→ **Problem requirements**: In the records below, find the line holding "Task: Click the 文章管理 pie chart icon" and the line holding "You are a computer-use agent. Screen". Set down both, with every line between them, exactly.

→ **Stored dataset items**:
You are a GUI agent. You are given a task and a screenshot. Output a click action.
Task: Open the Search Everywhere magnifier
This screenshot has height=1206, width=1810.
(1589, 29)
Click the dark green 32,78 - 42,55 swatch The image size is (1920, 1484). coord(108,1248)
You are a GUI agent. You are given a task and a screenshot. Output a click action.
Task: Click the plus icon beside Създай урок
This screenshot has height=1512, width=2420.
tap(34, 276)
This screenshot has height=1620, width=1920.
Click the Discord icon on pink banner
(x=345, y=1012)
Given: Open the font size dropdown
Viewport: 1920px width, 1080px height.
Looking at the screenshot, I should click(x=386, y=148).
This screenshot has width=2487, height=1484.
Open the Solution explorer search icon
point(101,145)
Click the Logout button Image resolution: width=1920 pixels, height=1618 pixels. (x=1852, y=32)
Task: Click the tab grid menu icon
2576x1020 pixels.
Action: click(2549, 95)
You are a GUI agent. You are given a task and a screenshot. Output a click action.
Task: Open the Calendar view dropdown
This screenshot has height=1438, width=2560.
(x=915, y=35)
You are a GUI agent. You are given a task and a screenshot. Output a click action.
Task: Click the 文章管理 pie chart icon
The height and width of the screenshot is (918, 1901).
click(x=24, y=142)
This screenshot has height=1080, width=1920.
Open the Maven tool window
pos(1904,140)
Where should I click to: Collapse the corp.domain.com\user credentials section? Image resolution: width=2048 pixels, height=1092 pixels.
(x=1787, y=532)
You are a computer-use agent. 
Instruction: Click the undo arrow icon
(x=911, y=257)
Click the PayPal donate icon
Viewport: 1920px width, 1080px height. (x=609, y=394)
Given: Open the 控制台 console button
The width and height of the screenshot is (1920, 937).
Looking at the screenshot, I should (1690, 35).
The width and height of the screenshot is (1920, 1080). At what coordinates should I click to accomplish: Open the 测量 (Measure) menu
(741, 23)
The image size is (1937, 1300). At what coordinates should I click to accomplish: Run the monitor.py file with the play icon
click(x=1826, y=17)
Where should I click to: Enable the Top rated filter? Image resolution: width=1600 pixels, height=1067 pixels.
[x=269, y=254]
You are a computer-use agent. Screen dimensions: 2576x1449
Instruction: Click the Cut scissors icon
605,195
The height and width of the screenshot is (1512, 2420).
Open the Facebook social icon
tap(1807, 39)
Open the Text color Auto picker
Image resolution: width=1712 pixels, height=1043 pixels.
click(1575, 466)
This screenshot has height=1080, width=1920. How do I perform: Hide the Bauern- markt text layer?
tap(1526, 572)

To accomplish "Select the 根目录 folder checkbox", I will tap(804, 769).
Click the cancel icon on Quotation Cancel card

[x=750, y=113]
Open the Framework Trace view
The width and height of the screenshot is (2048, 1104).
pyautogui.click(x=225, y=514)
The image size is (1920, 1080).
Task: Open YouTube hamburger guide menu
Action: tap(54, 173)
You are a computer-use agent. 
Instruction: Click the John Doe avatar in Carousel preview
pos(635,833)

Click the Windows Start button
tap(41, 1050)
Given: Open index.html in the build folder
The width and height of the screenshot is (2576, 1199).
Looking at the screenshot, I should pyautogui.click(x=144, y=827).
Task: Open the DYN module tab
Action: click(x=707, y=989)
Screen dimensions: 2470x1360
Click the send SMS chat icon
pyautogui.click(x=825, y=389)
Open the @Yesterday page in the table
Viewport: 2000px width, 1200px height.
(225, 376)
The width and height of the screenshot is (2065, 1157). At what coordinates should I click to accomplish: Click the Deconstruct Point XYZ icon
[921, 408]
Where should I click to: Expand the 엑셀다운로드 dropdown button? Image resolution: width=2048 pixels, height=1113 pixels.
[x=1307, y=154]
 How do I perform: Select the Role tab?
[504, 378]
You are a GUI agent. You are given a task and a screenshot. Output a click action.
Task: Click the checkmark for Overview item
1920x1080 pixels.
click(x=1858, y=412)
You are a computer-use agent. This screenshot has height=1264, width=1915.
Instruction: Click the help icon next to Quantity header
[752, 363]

→ **The answer**:
Task: Click the 文章管理 pie chart icon
The height and width of the screenshot is (918, 1901).
click(x=24, y=142)
This screenshot has height=1080, width=1920.
Open the Maven tool window
pos(1904,140)
Where should I click to: Collapse the corp.domain.com\user credentials section? Image resolution: width=2048 pixels, height=1092 pixels.
(x=1787, y=532)
You are a computer-use agent. 
Instruction: Click the undo arrow icon
(x=911, y=257)
Click the PayPal donate icon
Viewport: 1920px width, 1080px height. (x=609, y=394)
Given: Open the 控制台 console button
The width and height of the screenshot is (1920, 937).
Looking at the screenshot, I should (1690, 35).
The width and height of the screenshot is (1920, 1080). At what coordinates should I click to accomplish: Open the 测量 (Measure) menu
(741, 23)
The image size is (1937, 1300). At what coordinates should I click to accomplish: Run the monitor.py file with the play icon
click(x=1826, y=17)
Where should I click to: Enable the Top rated filter? Image resolution: width=1600 pixels, height=1067 pixels.
[x=269, y=254]
You are a computer-use agent. Screen dimensions: 2576x1449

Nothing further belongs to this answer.